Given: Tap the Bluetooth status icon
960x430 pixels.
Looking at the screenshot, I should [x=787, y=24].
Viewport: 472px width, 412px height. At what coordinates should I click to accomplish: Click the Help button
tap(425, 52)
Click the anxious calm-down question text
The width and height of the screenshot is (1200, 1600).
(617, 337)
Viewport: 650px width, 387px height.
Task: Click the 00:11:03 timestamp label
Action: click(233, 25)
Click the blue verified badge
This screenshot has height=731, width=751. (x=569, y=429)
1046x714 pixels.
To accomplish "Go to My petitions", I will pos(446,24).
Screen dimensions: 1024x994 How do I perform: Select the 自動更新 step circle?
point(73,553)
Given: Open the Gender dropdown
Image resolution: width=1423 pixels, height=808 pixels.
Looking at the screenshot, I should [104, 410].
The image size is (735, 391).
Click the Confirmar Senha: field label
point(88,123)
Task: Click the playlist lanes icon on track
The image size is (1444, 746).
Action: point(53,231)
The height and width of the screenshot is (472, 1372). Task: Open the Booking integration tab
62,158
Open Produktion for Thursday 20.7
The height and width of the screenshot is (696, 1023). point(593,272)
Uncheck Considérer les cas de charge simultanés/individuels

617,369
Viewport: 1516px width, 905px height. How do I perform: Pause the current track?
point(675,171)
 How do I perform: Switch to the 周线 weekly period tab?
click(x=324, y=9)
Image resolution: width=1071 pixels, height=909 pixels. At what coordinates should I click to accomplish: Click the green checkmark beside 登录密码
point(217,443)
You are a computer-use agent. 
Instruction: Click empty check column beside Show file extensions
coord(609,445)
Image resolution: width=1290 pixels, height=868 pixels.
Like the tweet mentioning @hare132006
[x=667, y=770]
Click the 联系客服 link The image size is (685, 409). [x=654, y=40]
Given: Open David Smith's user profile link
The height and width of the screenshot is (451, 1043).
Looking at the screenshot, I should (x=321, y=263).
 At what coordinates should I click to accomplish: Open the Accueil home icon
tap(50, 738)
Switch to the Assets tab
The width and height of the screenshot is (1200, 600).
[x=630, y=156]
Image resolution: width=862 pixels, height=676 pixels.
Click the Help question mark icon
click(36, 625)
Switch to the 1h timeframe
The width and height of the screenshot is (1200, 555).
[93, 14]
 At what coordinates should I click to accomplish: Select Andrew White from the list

═══

» Exercise aim: Check each line of the records above for the word "link", count the lines that have it, and give only the count.

» Response to this task: 2